The lowest-income residents of sub-Saharan Africa face more than their share of illness and disease. The region has 11 percent of the world’s population but 24 percent of the global disease burden.
An Abt Associates-led project is connecting health care entrepreneurs in Kenya and Ethiopia to funding and expert advice through the HANSHEP Health Enterprise Fund and networking events.
Improving health in the region is a challenge that must involve the private health sector. In countries such as Ethiopia and Kenya, the private sector provides health care to almost half of the poorest people.
At the same time, health care entrepreneurs in Africa face difficulties in putting their ideas and innovations into practice, despite the availability of micro-loans and technical assistance to, for example, expand health care services in difficult-to-reach areas or to develop low-cost IT platforms or more affordable health care devices.

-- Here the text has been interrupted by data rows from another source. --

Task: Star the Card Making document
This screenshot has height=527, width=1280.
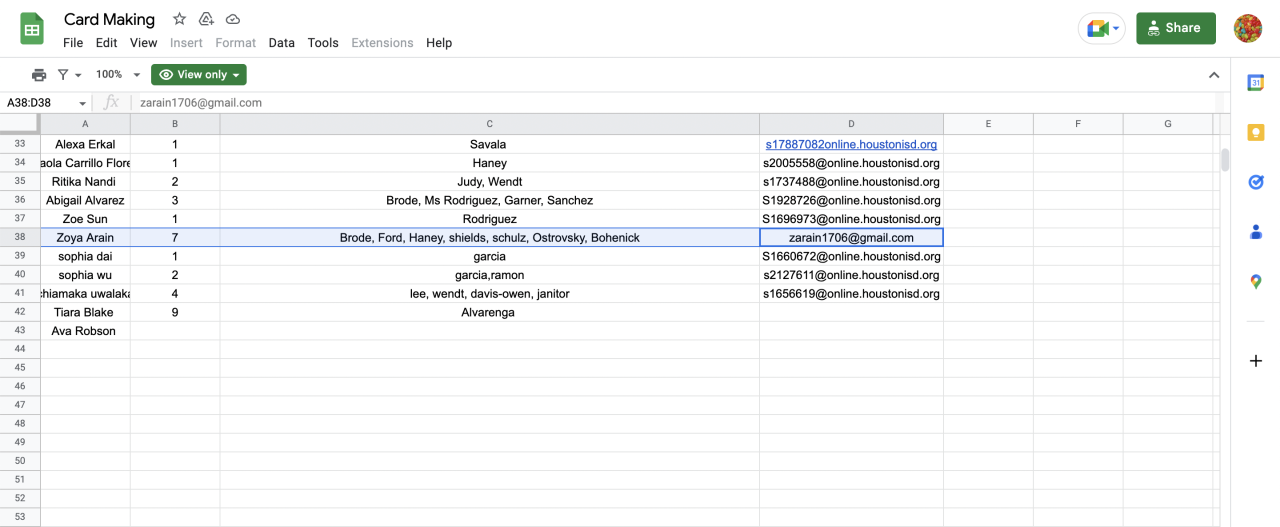Action: (x=179, y=19)
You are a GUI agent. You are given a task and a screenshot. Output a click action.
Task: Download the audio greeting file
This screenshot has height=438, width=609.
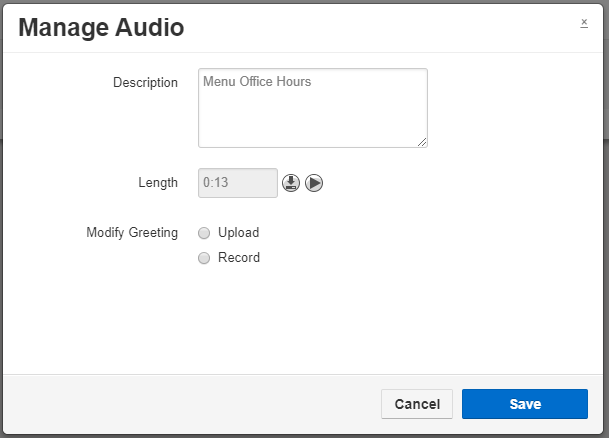coord(291,183)
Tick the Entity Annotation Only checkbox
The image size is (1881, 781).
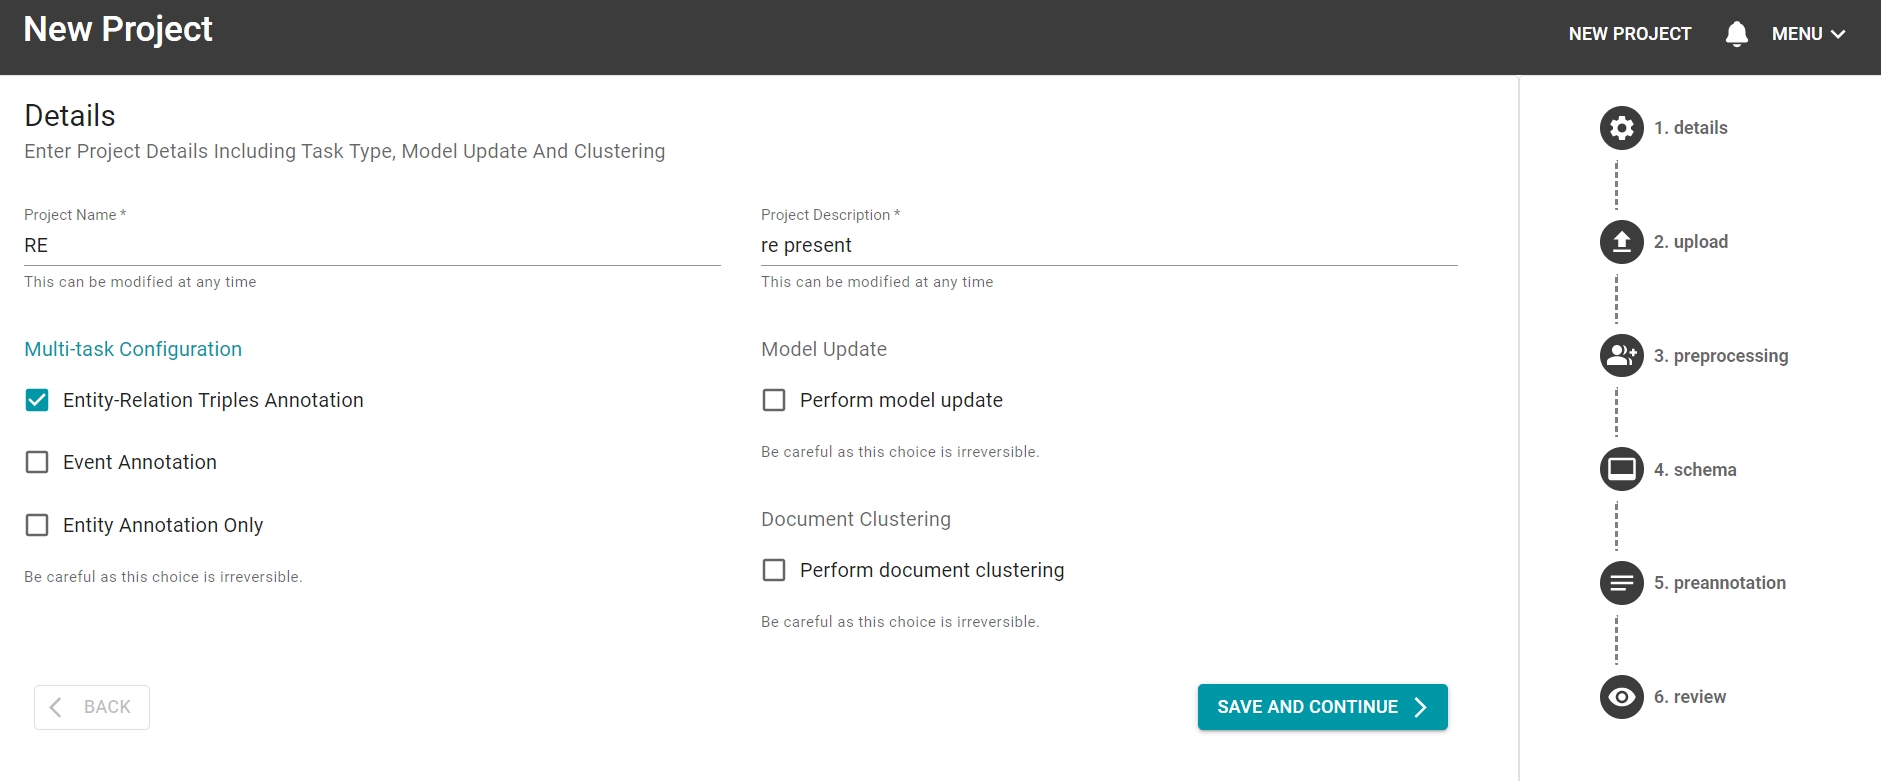(x=37, y=525)
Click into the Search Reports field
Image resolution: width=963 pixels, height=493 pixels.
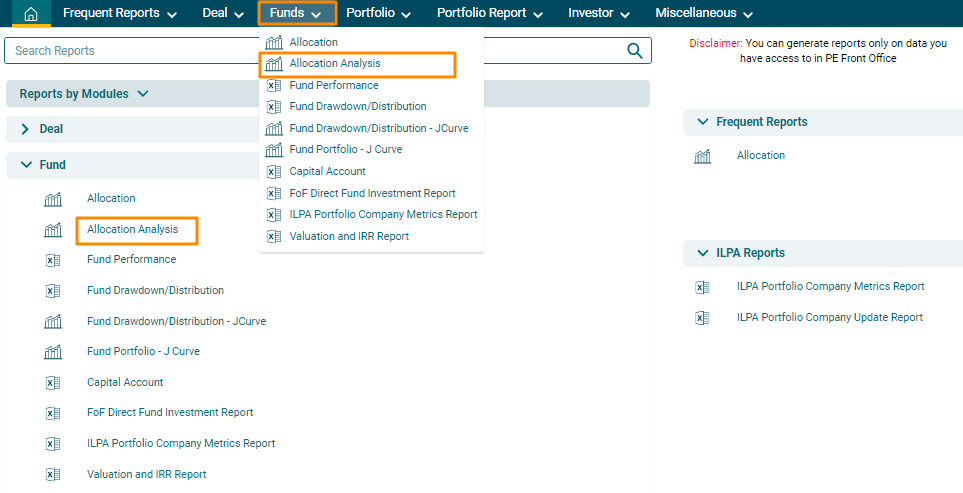coord(310,51)
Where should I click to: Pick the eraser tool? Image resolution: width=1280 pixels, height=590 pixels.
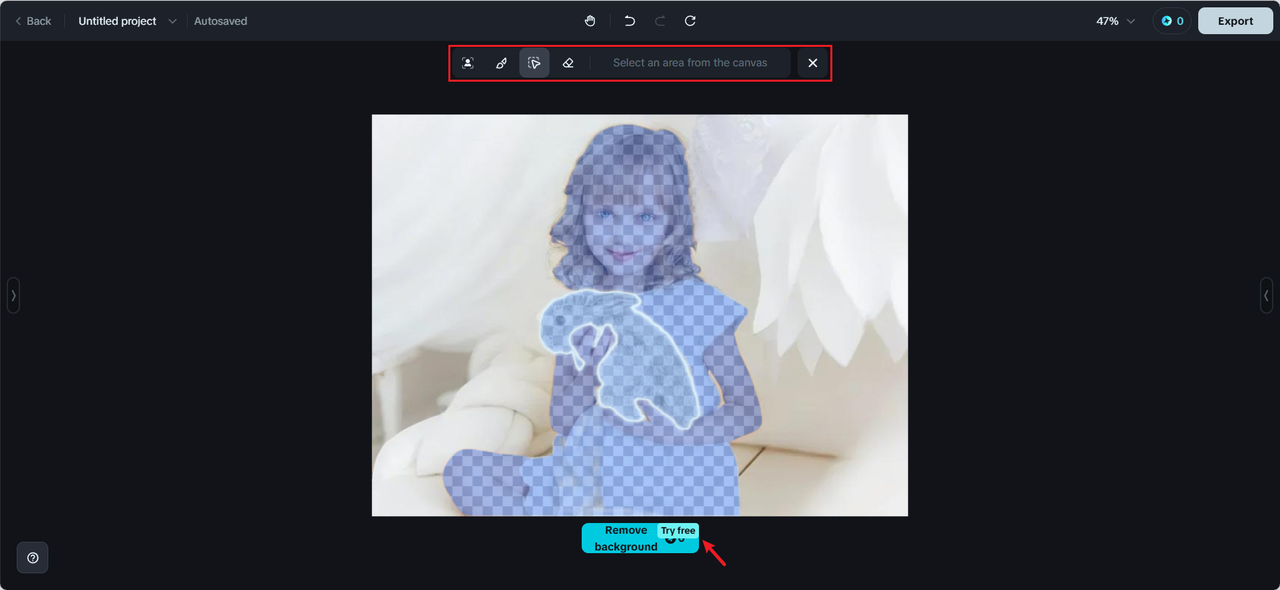click(x=568, y=63)
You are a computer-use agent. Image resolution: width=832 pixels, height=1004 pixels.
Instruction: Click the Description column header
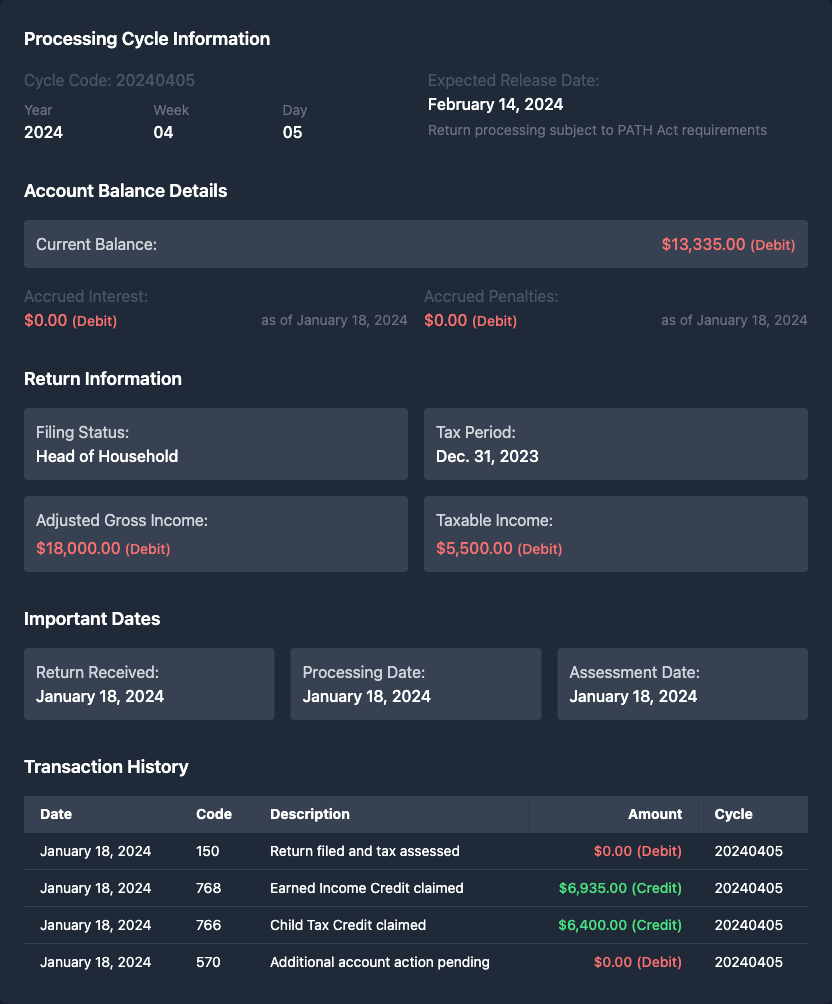click(310, 814)
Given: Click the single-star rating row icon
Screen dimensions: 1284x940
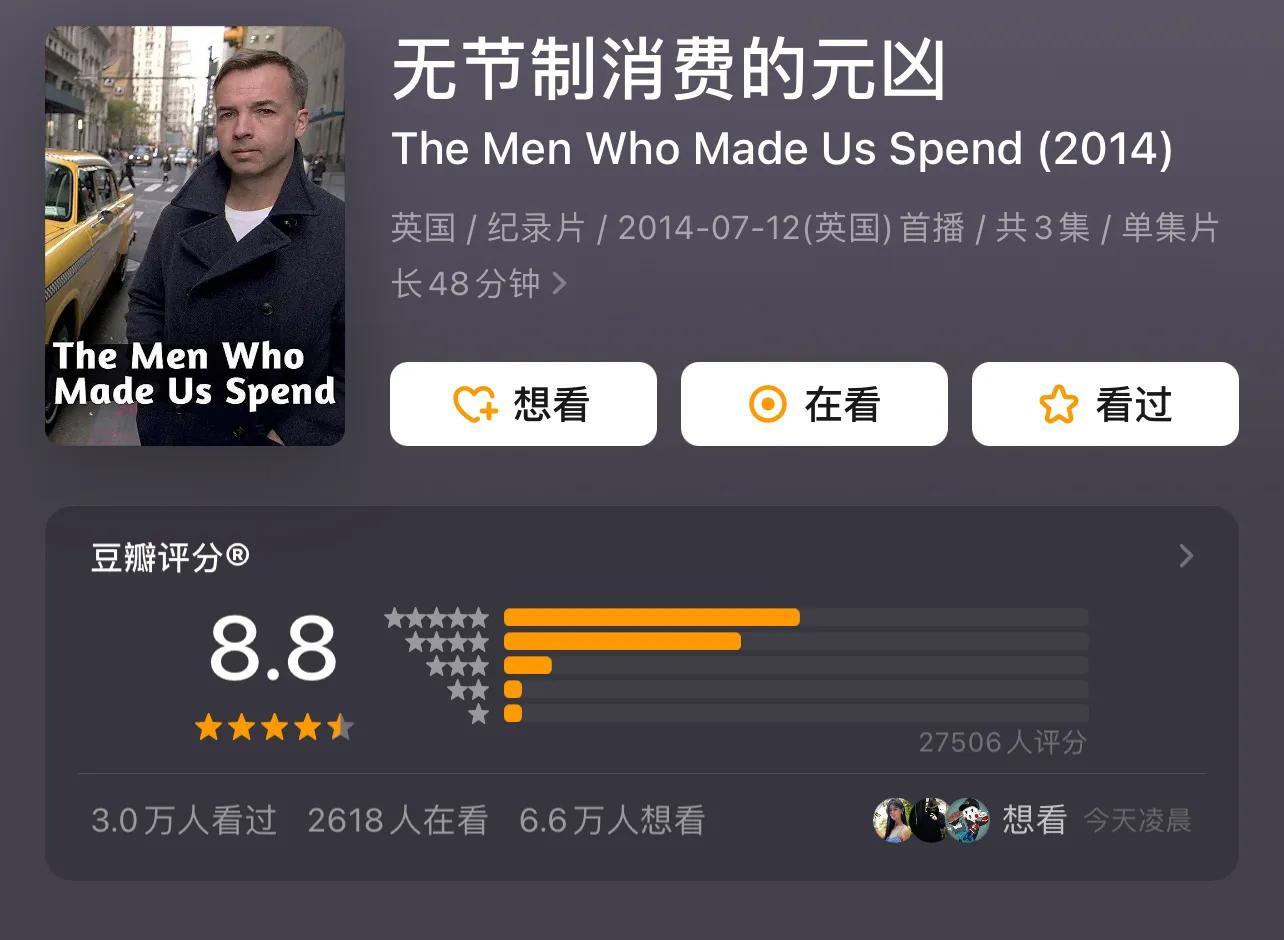Looking at the screenshot, I should coord(479,714).

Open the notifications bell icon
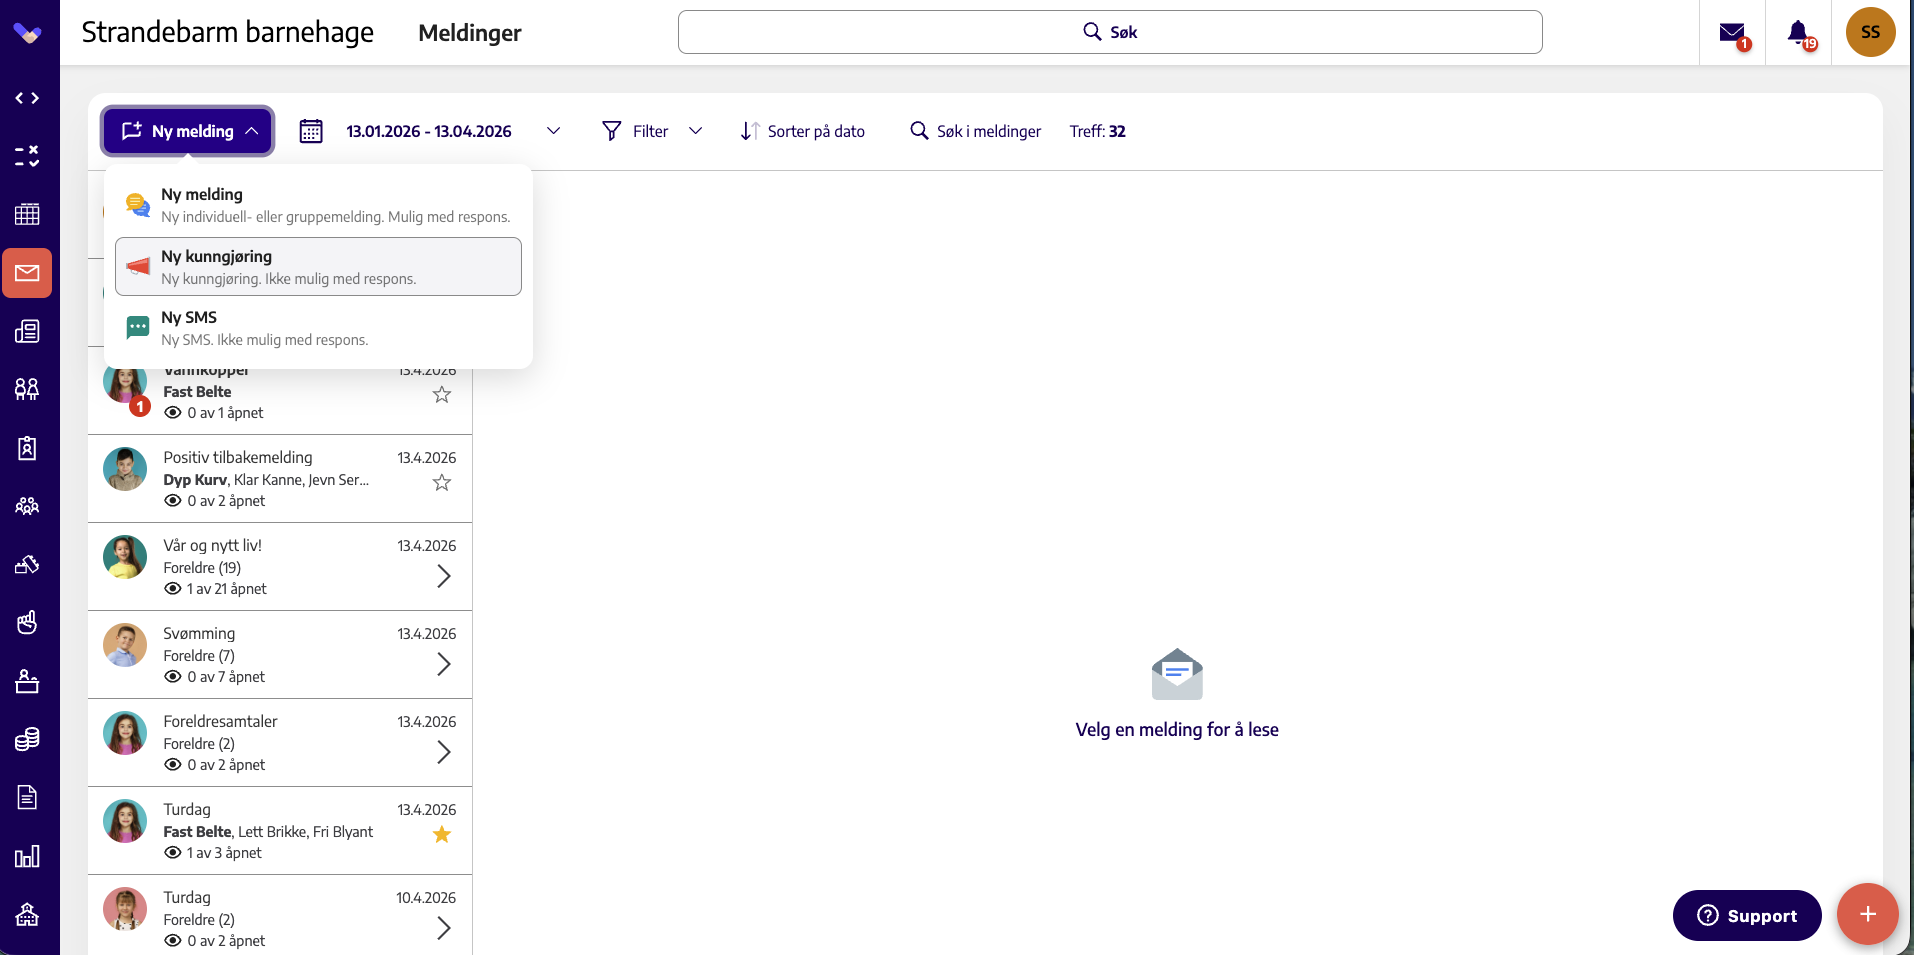pyautogui.click(x=1798, y=33)
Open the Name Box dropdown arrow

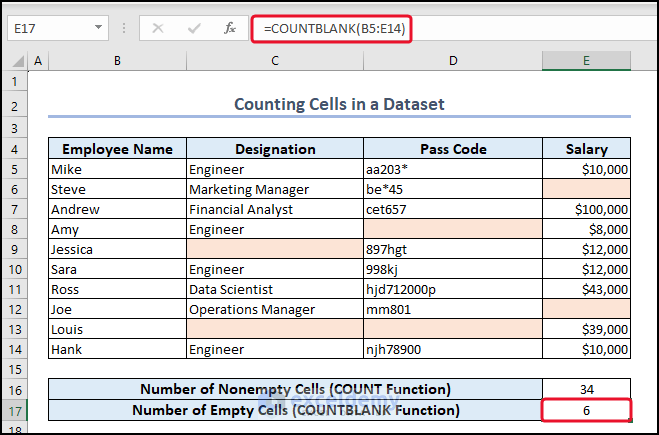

A health care entrepreneur pitches his idea to Caroline Quijada, deputy director of the Abt Associates-led, USAID-funded Strengthening Health Outcomes through the Private Sector (SHOPS) project. SHOPS organized an expo in Nairobi for finalists of the HANSHEP Health Enterprise Fund, a challenge fund to provide financial and technical assistance to health care innovators in Kenya and Ethiopia. SHOPS also administers the challenge fund.
“A gap often exists between this start-up assistance and the large-scale funding provided by investors. This ‘missing middle’ is a significant obstacle to good ideas reaching wider audiences,” said Caroline Quijada, a principal associate in International Health at Abt Associates.
Ideas to Improve Health of the Poorest
To fill this gap, the Abt Associates-led, USAID-funded
Strengthening Health Outcomes through the Private Sector (SHOPS) project is administering the HANSHEP Health Enterprise Fund, a challenge fund to provide financial and technical assistance to these health care innovators. SHOPS is USAID’s flagship initiative in private sector health.
HANSHEP is a group of development agencies and countries, including USAID and DFID, established in 2010 to improve delivery of health care to the poor through collaboration among non-state actors. This SHOPS-administered challenge fund – which focuses on Ethiopia and Kenya – is being supported by USAID and the UK Department for International Development (DFID).
HANSHEP Health Enterprise Fund awardees will receive grants of up to $200,000 plus technical assistance and monitoring and evaluation support through September 2014.
SHOPS, which received 150 fund applications by the March 8th deadline, chose 55 finalists and expects to announce the HANSHEP fund recipients by the end of July. To qualify for the challenge fund, the applicant must:
- Be located in Ethiopia or Kenya or plan to expand there;
- Have a sustainable, scale-able, business model; and
- Address the poorest residents’ needs regarding family planning, reproductive health, maternal and child health, or HIV/AIDS.
Susan Edwards of the Abraaj Group, a leading investor in growth markets, speaks to a health care entrepreneur at an expo in Nairobi for finalists for the HANSHEP Health Enterprise Fund, a challenge fund to provide financial and technical assistance to health care innovators in Kenya and Ethiopia. The networking event was organized by the Abt Associates-led, USAID-funded Strengthening Health Outcomes through the Private Sector (SHOPS) project, which also administers the challenge fund.
Networking is Priceless
While the possibility of a $200,000 grant is attractive to the challenge fund applicants, the central goal of the HANSHEP fund is to create opportunities for collaboration and knowledge sharing among awardees, investors and the wider global health community.
With that in mind, SHOPS organized an expo for HANSHEP fund finalists in Nairobi on June 22. More than 100 health innovators, investors, and donors attended the expo to share knowledge and network.
The expo was one of the largest gatherings of private sector actors in health in Kenya for a long time, according to Bedan Gichanga, a USAID health systems specialist in Kenya.
“The networking here is worth more than the money," said Dr. Davis Musinguzi, managing director of the Medical Concierge Group, which is exploring the expansion of telephone consultations with health care providers in East Africa.
Bola Tafawa – general manager for health at the Equity Group Foundation, the charitable arm of Equity Bank Group – said she often thinks about how to reach the poorest residents and expand access to quality health services.
“It is great to meet other people that are kept up at night by the same problems,” Tafawa said.